**WHAT IS NEEDED**
Copy the lines below word for word, beginning at the line that contains "You are a computer-use" and ending after the line that contains "[x=100, y=316]".

**DATASET ROWS**
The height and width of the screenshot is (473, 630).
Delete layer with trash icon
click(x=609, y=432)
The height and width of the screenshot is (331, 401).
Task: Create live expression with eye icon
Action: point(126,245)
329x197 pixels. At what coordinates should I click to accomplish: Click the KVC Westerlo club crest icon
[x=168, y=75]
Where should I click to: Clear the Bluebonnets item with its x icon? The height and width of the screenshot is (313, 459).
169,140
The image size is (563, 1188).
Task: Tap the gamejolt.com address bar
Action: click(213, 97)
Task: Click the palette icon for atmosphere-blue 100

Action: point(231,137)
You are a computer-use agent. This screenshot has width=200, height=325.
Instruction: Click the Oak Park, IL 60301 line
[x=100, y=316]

---

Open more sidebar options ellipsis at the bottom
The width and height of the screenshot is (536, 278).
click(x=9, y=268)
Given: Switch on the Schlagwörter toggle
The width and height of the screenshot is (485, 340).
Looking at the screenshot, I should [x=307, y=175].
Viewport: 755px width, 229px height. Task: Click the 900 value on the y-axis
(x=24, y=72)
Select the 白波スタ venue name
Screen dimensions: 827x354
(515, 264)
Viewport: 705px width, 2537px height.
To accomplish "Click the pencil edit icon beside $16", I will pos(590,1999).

**RESPONSE TO THIS EXERCISE**
You are a computer-use agent. This screenshot has width=200, height=325.
Instruction: Click the Oak Park, IL 60301 line
[x=100, y=316]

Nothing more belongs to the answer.